1.1.              Its Origins

The people of Great Britain are a single nation with a single monarch and government. Yet they are spread over four countries (England, Wales, Scotland and Northern Ireland) and have in their veins the blood of different races who have successively ruled over part or the whole of their realm. At the beginning of the Christian era, the country was divided among several tribes of Celts, and much of it was under Roman rule. This was the situation when the Christian gospel was first brought to our southern shores, probably from Gaul (modern France) in the second century. The church in Rome was already becoming the most influential church in the western world, mainly because it was located in the capital of the Roman Empire; and it was afterwards to help hold Christendom together even when the Empire collapsed; but it had not yet started claiming the right to govern other churches, and for many centuries the Celtic churches had great independence. It was Celtic missionaries, such as Ninian (died about 432), Patrick (died about 461) and Columba (died 597), who spread the gospel to Scotland and Ireland.
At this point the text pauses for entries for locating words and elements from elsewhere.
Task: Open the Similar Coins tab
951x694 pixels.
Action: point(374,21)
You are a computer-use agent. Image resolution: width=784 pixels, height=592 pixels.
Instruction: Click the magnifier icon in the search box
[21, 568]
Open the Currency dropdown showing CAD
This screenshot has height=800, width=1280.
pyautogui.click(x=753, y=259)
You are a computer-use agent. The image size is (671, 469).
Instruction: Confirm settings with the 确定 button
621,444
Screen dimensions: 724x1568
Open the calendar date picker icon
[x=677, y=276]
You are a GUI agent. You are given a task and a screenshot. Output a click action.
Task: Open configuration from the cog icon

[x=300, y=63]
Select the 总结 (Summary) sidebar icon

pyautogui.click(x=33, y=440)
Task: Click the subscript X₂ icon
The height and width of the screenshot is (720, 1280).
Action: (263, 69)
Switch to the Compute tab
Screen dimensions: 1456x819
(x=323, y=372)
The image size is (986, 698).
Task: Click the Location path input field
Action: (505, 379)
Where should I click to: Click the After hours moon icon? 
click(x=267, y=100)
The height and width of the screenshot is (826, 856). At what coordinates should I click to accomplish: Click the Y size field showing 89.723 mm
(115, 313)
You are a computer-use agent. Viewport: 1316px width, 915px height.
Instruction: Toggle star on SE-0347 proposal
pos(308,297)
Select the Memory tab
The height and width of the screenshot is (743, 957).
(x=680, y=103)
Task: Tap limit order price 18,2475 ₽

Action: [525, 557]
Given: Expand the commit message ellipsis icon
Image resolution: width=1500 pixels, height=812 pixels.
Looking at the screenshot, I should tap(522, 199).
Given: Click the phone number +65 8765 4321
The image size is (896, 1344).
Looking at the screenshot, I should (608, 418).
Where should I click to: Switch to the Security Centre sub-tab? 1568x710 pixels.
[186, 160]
In 449, after the withdrawal of the Romans, the invasion of Britain by the pagan Anglo-Saxons began, as a result of which the Christian Celts were driven to the extremities of the land. The reconversion of the country was partly the work of Celtic missionaries from the north, beginning in 635, and led by Aidan, but partly the work of Roman missionaries from the south, who were sent to Kent from Rome by Pope Gregory the Great as early as 597 under the leadership of Augustine (not to be confused with the great theologian Augustine of Hippo, two centuries before). At the Synod of Whitby in 664, even the Christians of Northumbria adopted Roman customs, but Celtic customs survived much longer in Cornwall, Wales, Scotland and Ireland.

Because Augustine's mission had been sent directly from Rome, the English church recognised that it owed a special debt to the church in Rome. Right up to the sixteenth century, despite the increasingly extravagant claims of the popes to temporal authority and the tensions with monarchs in England and other countries which developed, the relation between the church in Rome and the church in England was a close one. The breach, when it came, was necessary, but it was a sad necessity.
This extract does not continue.